— THE PROBLEM —
Only one span belongs in the answer: the line holding "Given: Open the" through the last line of the entries below, retyped exactly.

— EXTRACTED ENTRIES —
◆ ◆ ◆ ◆ ◆
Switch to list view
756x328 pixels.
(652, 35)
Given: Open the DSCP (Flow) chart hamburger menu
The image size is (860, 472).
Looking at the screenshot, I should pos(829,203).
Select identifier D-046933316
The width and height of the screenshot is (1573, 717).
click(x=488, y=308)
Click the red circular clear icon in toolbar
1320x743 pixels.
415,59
◆ ◆ ◆ ◆ ◆
— ANSWER BOX —
Given: Open the DSCP (Flow) chart hamburger menu
The image size is (860, 472).
Looking at the screenshot, I should pos(829,203).
Select identifier D-046933316
The width and height of the screenshot is (1573, 717).
click(x=488, y=308)
Click the red circular clear icon in toolbar
1320x743 pixels.
415,59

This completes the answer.